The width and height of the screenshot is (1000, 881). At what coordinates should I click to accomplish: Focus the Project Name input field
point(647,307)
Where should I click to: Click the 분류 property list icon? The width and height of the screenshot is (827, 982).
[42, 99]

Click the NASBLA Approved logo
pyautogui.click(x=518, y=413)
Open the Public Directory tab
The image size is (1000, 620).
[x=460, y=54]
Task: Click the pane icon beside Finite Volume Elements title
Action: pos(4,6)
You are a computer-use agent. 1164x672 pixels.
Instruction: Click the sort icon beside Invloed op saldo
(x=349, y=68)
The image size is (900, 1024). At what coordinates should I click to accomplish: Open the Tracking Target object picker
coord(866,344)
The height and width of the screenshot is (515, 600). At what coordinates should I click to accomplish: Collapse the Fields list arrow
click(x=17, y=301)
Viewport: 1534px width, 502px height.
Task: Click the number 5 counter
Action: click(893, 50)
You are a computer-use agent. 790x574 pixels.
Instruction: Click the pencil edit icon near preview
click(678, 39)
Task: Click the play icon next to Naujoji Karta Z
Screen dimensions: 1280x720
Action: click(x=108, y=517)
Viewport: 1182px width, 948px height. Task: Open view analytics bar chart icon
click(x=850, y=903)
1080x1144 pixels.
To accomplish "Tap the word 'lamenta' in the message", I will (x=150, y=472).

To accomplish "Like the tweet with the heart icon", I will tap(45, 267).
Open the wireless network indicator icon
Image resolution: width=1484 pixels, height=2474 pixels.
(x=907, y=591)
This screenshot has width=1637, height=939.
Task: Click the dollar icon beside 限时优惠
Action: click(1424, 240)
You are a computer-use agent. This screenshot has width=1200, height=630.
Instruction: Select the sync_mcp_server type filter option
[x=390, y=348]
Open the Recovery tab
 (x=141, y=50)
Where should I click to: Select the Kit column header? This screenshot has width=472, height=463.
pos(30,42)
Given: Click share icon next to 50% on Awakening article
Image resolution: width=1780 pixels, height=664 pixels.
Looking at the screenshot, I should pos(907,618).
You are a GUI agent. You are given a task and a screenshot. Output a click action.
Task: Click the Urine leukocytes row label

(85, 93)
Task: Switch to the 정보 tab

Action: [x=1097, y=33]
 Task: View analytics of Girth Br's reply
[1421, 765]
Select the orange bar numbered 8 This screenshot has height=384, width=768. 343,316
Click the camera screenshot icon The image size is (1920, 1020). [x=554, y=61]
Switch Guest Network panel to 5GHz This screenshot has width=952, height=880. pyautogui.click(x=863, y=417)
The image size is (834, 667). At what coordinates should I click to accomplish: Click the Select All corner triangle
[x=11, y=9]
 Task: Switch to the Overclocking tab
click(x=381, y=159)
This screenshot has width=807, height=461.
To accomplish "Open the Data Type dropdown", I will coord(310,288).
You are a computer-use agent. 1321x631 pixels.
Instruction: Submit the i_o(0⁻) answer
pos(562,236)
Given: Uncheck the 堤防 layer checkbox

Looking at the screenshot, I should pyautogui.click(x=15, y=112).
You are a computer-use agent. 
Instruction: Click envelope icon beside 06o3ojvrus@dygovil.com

_Task description_
Once every line of the listing that contains "next" has been counted, give the total and nothing else.

_Reply to the exercise_
2